> A run of records
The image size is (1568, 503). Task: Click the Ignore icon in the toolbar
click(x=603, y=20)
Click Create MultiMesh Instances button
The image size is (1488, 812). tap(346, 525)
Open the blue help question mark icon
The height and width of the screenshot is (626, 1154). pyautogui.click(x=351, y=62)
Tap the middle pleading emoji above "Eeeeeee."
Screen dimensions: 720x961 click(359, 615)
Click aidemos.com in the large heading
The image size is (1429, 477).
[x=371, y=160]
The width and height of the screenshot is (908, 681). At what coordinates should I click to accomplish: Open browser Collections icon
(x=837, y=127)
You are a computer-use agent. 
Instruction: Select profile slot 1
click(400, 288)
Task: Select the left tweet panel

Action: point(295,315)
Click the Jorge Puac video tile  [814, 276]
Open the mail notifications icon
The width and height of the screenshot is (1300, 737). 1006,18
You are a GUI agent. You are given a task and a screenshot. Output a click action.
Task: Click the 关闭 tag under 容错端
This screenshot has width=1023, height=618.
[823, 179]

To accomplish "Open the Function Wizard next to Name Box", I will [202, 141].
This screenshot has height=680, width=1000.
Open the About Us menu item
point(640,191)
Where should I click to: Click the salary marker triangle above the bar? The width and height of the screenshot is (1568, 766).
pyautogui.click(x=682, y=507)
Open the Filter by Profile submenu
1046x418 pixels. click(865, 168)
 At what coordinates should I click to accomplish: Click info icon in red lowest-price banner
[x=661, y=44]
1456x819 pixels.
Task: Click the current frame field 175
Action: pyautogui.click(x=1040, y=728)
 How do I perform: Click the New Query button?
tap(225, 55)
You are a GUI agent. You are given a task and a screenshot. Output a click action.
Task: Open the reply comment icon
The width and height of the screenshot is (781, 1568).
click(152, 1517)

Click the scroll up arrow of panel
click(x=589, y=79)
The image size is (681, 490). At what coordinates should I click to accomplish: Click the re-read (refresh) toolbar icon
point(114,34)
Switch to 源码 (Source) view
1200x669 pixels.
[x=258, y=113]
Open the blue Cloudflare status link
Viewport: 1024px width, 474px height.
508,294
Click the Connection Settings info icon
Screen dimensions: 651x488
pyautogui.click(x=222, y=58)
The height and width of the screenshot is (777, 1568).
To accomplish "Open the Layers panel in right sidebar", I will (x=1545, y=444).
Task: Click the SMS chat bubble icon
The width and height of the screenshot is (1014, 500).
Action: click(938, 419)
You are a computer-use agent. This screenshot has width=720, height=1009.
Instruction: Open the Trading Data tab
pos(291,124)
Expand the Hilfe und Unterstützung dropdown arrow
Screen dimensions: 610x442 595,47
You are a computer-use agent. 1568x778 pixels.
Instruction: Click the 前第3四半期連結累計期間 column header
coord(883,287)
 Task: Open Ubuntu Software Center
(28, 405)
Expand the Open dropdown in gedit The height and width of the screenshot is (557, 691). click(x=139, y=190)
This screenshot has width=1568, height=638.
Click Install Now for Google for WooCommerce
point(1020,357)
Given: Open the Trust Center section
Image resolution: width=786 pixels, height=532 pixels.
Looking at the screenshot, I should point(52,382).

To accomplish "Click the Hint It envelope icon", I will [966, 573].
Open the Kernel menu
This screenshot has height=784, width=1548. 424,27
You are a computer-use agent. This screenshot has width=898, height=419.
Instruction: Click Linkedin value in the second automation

> WHAT IS BEING ASKED
Report how many lines of the listing above contain the word "button". Give the number alone.

> ANSWER FOR THE TASK
2